◆ Exercise aim
Output each line of these records as an item in a JSON list of strings, skipping blank lines.

Text and element pointing records
----------

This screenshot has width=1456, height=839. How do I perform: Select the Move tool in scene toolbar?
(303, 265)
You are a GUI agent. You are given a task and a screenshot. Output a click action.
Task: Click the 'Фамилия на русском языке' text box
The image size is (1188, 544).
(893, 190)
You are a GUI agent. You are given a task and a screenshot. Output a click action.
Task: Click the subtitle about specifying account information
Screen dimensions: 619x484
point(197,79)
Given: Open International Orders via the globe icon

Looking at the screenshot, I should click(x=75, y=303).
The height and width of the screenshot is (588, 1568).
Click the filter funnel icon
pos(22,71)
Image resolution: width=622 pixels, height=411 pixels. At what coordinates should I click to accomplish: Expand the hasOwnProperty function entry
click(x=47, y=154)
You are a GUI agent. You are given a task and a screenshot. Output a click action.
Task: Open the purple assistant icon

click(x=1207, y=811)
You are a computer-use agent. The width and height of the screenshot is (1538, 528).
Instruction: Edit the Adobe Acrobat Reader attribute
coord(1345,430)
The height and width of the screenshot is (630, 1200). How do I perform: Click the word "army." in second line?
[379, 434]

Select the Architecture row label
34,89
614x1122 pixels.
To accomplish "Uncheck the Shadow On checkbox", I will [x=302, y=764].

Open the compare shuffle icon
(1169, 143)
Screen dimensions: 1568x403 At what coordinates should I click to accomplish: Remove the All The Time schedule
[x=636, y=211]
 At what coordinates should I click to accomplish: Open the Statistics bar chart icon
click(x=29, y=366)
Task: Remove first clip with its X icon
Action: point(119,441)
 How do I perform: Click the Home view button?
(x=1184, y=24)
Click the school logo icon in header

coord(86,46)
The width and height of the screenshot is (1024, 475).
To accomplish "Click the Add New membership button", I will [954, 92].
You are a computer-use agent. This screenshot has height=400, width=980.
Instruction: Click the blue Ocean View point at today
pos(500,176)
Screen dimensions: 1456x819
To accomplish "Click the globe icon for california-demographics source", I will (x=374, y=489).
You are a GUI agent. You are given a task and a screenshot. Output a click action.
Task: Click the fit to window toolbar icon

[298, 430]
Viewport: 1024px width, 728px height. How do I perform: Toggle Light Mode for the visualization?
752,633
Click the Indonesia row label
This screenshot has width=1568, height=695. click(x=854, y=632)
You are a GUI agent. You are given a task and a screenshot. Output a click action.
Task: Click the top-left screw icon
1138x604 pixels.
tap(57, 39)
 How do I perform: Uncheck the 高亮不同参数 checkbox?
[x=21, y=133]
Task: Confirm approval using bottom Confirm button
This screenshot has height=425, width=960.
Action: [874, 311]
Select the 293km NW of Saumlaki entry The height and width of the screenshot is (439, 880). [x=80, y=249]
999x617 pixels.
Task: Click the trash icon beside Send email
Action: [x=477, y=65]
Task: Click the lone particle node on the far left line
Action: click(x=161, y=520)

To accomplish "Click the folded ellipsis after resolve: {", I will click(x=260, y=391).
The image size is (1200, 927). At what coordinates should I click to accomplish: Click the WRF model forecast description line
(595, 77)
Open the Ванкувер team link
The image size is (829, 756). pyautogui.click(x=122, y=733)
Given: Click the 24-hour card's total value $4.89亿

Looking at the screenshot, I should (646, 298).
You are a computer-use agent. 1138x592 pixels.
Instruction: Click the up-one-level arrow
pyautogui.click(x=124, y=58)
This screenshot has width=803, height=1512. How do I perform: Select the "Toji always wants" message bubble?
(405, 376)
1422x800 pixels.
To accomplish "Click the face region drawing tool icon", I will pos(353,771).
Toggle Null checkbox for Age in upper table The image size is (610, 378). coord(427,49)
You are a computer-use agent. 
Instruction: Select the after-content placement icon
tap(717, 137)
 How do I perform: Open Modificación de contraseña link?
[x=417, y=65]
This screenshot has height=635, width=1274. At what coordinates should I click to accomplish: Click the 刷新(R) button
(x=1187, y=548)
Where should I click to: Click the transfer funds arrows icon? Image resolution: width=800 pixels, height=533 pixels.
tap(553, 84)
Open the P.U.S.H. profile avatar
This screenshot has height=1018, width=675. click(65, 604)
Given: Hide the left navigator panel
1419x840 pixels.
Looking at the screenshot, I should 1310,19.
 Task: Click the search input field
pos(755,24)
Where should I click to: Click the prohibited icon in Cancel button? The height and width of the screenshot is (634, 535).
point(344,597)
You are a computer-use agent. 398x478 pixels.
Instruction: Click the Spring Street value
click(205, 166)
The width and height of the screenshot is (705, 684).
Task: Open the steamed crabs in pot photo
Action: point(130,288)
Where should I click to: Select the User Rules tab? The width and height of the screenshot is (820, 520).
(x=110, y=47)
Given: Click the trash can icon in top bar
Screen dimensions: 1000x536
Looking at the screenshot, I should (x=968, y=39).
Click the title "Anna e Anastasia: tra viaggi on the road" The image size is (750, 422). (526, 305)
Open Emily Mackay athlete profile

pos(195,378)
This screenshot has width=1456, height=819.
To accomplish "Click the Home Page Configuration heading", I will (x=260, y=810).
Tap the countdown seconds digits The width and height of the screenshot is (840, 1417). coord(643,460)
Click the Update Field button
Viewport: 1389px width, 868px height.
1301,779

----------

◆ Exercise answer
[
  "This screenshot has width=1456, height=839. How do I perform: Select the Move tool in scene toolbar?",
  "(303, 265)",
  "You are a GUI agent. You are given a task and a screenshot. Output a click action.",
  "Task: Click the 'Фамилия на русском языке' text box",
  "The image size is (1188, 544).",
  "(893, 190)",
  "You are a GUI agent. You are given a task and a screenshot. Output a click action.",
  "Task: Click the subtitle about specifying account information",
  "Screen dimensions: 619x484",
  "point(197,79)",
  "Given: Open International Orders via the globe icon",
  "Looking at the screenshot, I should click(x=75, y=303).",
  "The height and width of the screenshot is (588, 1568).",
  "Click the filter funnel icon",
  "pos(22,71)",
  "Image resolution: width=622 pixels, height=411 pixels. At what coordinates should I click to accomplish: Expand the hasOwnProperty function entry",
  "click(x=47, y=154)",
  "You are a GUI agent. You are given a task and a screenshot. Output a click action.",
  "Task: Open the purple assistant icon",
  "click(x=1207, y=811)",
  "You are a computer-use agent. The width and height of the screenshot is (1538, 528).",
  "Instruction: Edit the Adobe Acrobat Reader attribute",
  "coord(1345,430)",
  "The height and width of the screenshot is (630, 1200). How do I perform: Click the word \"army.\" in second line?",
  "[379, 434]",
  "Select the Architecture row label",
  "34,89",
  "614x1122 pixels.",
  "To accomplish \"Uncheck the Shadow On checkbox\", I will [x=302, y=764].",
  "Open the compare shuffle icon",
  "(1169, 143)",
  "Screen dimensions: 1568x403 At what coordinates should I click to accomplish: Remove the All The Time schedule",
  "[x=636, y=211]",
  " At what coordinates should I click to accomplish: Open the Statistics bar chart icon",
  "click(x=29, y=366)",
  "Task: Remove first clip with its X icon",
  "Action: point(119,441)",
  " How do I perform: Click the Home view button?",
  "(x=1184, y=24)",
  "Click the school logo icon in header",
  "coord(86,46)",
  "The width and height of the screenshot is (1024, 475).",
  "To accomplish \"Click the Add New membership button\", I will [954, 92].",
  "You are a computer-use agent. This screenshot has height=400, width=980.",
  "Instruction: Click the blue Ocean View point at today",
  "pos(500,176)",
  "Screen dimensions: 1456x819",
  "To accomplish \"Click the globe icon for california-demographics source\", I will (x=374, y=489).",
  "You are a GUI agent. You are given a task and a screenshot. Output a click action.",
  "Task: Click the fit to window toolbar icon",
  "[298, 430]",
  "Viewport: 1024px width, 728px height. How do I perform: Toggle Light Mode for the visualization?",
  "752,633",
  "Click the Indonesia row label",
  "This screenshot has width=1568, height=695. click(x=854, y=632)",
  "You are a GUI agent. You are given a task and a screenshot. Output a click action.",
  "Task: Click the top-left screw icon",
  "1138x604 pixels.",
  "tap(57, 39)",
  " How do I perform: Uncheck the 高亮不同参数 checkbox?",
  "[x=21, y=133]",
  "Task: Confirm approval using bottom Confirm button",
  "This screenshot has height=425, width=960.",
  "Action: [874, 311]",
  "Select the 293km NW of Saumlaki entry The height and width of the screenshot is (439, 880). [x=80, y=249]",
  "999x617 pixels.",
  "Task: Click the trash icon beside Send email",
  "Action: [x=477, y=65]",
  "Task: Click the lone particle node on the far left line",
  "Action: click(x=161, y=520)",
  "To accomplish \"Click the folded ellipsis after resolve: {\", I will click(x=260, y=391).",
  "The image size is (1200, 927). At what coordinates should I click to accomplish: Click the WRF model forecast description line",
  "(595, 77)",
  "Open the Ванкувер team link",
  "The image size is (829, 756). pyautogui.click(x=122, y=733)",
  "Given: Click the 24-hour card's total value $4.89亿",
  "Looking at the screenshot, I should (646, 298).",
  "You are a computer-use agent. 1138x592 pixels.",
  "Instruction: Click the up-one-level arrow",
  "pyautogui.click(x=124, y=58)",
  "This screenshot has width=803, height=1512. How do I perform: Select the \"Toji always wants\" message bubble?",
  "(405, 376)",
  "1422x800 pixels.",
  "To accomplish \"Click the face region drawing tool icon\", I will pos(353,771).",
  "Toggle Null checkbox for Age in upper table The image size is (610, 378). coord(427,49)",
  "You are a computer-use agent. ",
  "Instruction: Select the after-content placement icon",
  "tap(717, 137)",
  " How do I perform: Open Modificación de contraseña link?",
  "[x=417, y=65]",
  "This screenshot has height=635, width=1274. At what coordinates should I click to accomplish: Click the 刷新(R) button",
  "(x=1187, y=548)",
  "Where should I click to: Click the transfer funds arrows icon? Image resolution: width=800 pixels, height=533 pixels.",
  "tap(553, 84)",
  "Open the P.U.S.H. profile avatar",
  "This screenshot has height=1018, width=675. click(65, 604)",
  "Given: Hide the left navigator panel",
  "1419x840 pixels.",
  "Looking at the screenshot, I should 1310,19.",
  " Task: Click the search input field",
  "pos(755,24)",
  "Where should I click to: Click the prohibited icon in Cancel button? The height and width of the screenshot is (634, 535).",
  "point(344,597)",
  "You are a computer-use agent. 398x478 pixels.",
  "Instruction: Click the Spring Street value",
  "click(205, 166)",
  "The width and height of the screenshot is (705, 684).",
  "Task: Open the steamed crabs in pot photo",
  "Action: point(130,288)",
  "Where should I click to: Select the User Rules tab? The width and height of the screenshot is (820, 520).",
  "(x=110, y=47)",
  "Given: Click the trash can icon in top bar",
  "Screen dimensions: 1000x536",
  "Looking at the screenshot, I should (x=968, y=39).",
  "Click the title \"Anna e Anastasia: tra viaggi on the road\" The image size is (750, 422). (526, 305)",
  "Open Emily Mackay athlete profile",
  "pos(195,378)",
  "This screenshot has width=1456, height=819.",
  "To accomplish \"Click the Home Page Configuration heading\", I will (x=260, y=810).",
  "Tap the countdown seconds digits The width and height of the screenshot is (840, 1417). coord(643,460)",
  "Click the Update Field button",
  "Viewport: 1389px width, 868px height.",
  "1301,779"
]